YOUR OBJECTIVE: Reproduce every one of the following items word for word, line by line.

----

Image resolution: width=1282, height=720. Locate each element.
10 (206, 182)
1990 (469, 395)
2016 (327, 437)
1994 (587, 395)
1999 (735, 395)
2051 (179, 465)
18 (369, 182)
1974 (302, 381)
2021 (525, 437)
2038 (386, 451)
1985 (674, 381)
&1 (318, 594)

----

TASK RESULT:
Image resolution: width=1282, height=720. Locate each element.
10 (206, 182)
1990 (469, 395)
2016 (327, 437)
1994 (587, 395)
1999 (735, 395)
2051 (179, 465)
18 (369, 182)
1974 (302, 381)
2021 (525, 437)
2038 (386, 451)
1985 (674, 381)
&1 (318, 594)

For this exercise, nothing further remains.